— START DATA SECTION —

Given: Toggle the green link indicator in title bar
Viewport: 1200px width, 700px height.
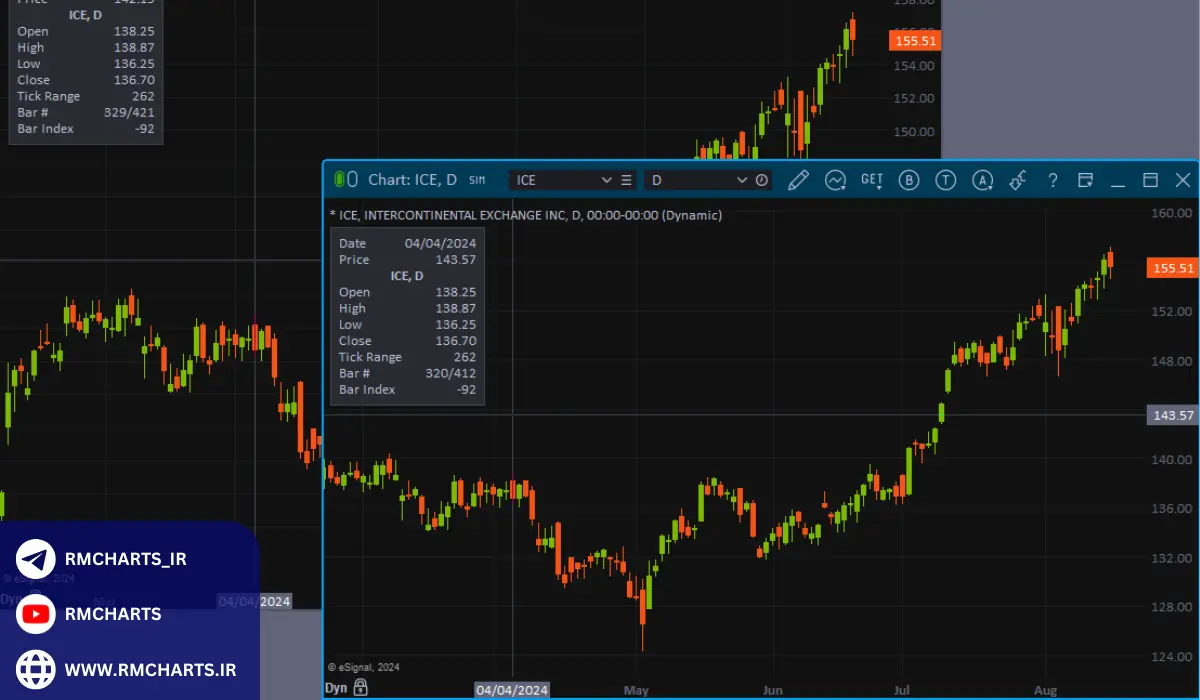Looking at the screenshot, I should pos(340,179).
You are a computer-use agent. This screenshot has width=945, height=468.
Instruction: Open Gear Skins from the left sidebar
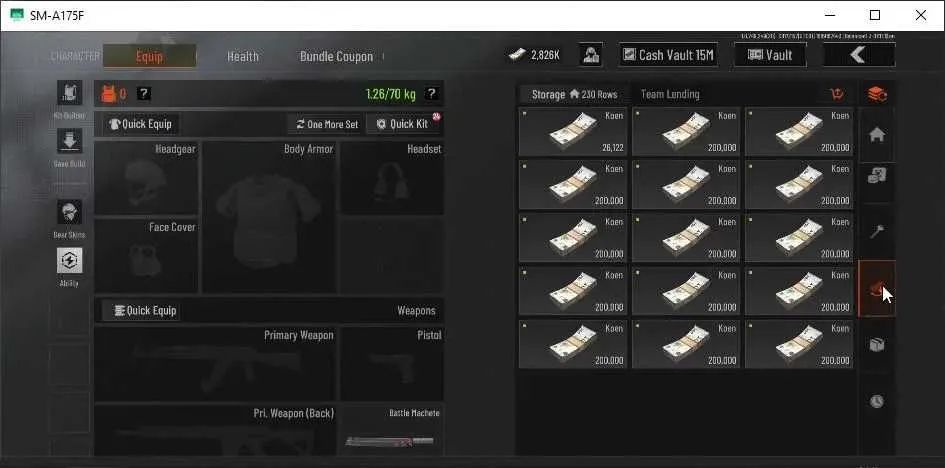point(70,213)
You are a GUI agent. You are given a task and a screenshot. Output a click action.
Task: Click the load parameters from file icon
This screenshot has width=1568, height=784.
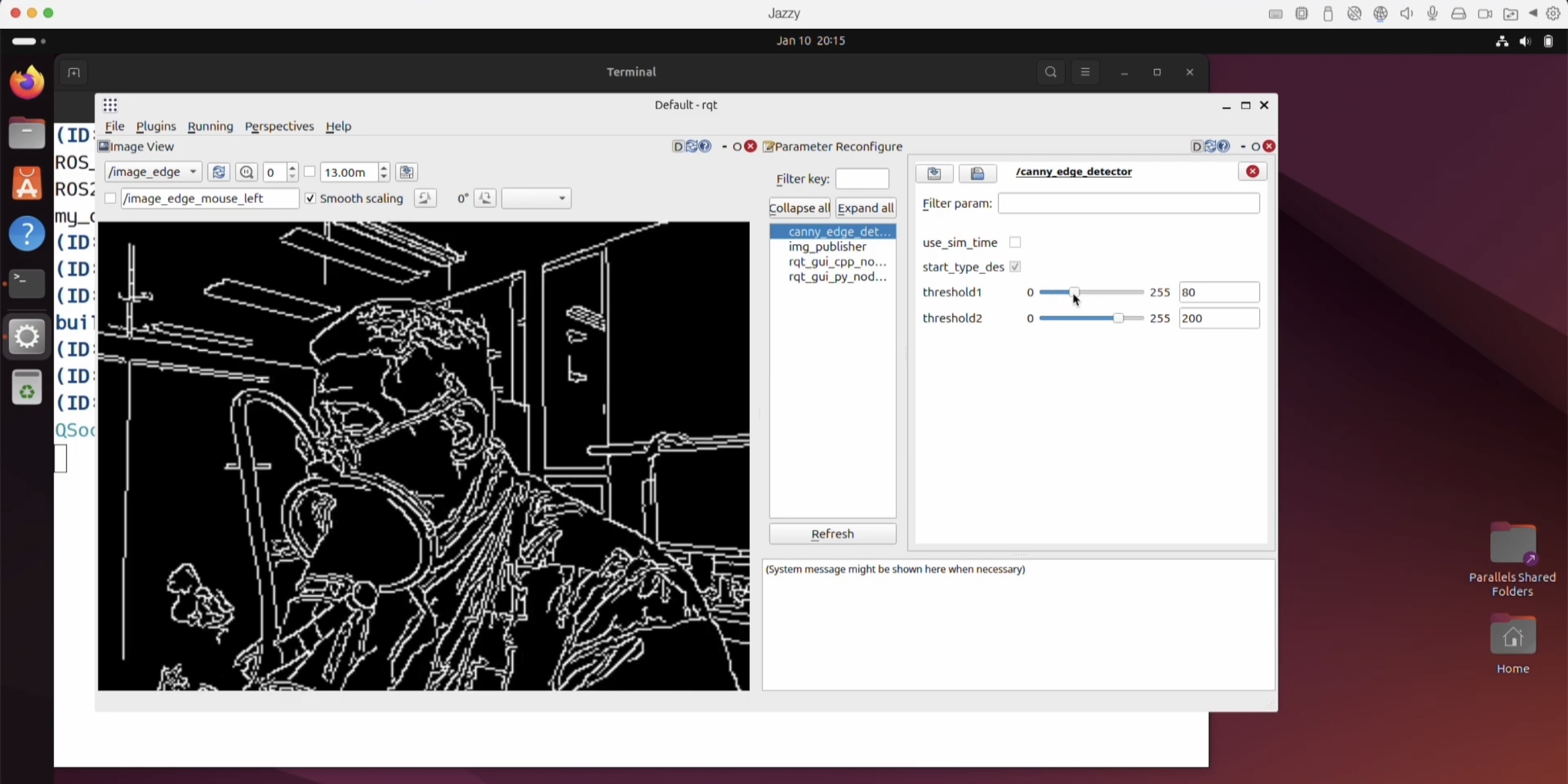coord(977,173)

— END DATA SECTION —

**DIRECTIONS:** Please rescale the items above, from the line containing "You are a computer-use" through the last item, both ends included, by giving those lines again with their instructions and multiplying every coordinate in the answers by 1.75, rounding to whole numbers with halves rounded up. Leave the pictures out of your answer.

**CORRECT ANSWER:**
You are a computer-use agent. This screenshot has width=945, height=468.
Instruction: Open Gear Skins from the left sidebar
point(123,373)
You are a GUI agent. You are given a task and a screenshot. Output a click action.
Task: Click the load parameters from file icon
This screenshot has width=1568, height=784.
coord(1710,303)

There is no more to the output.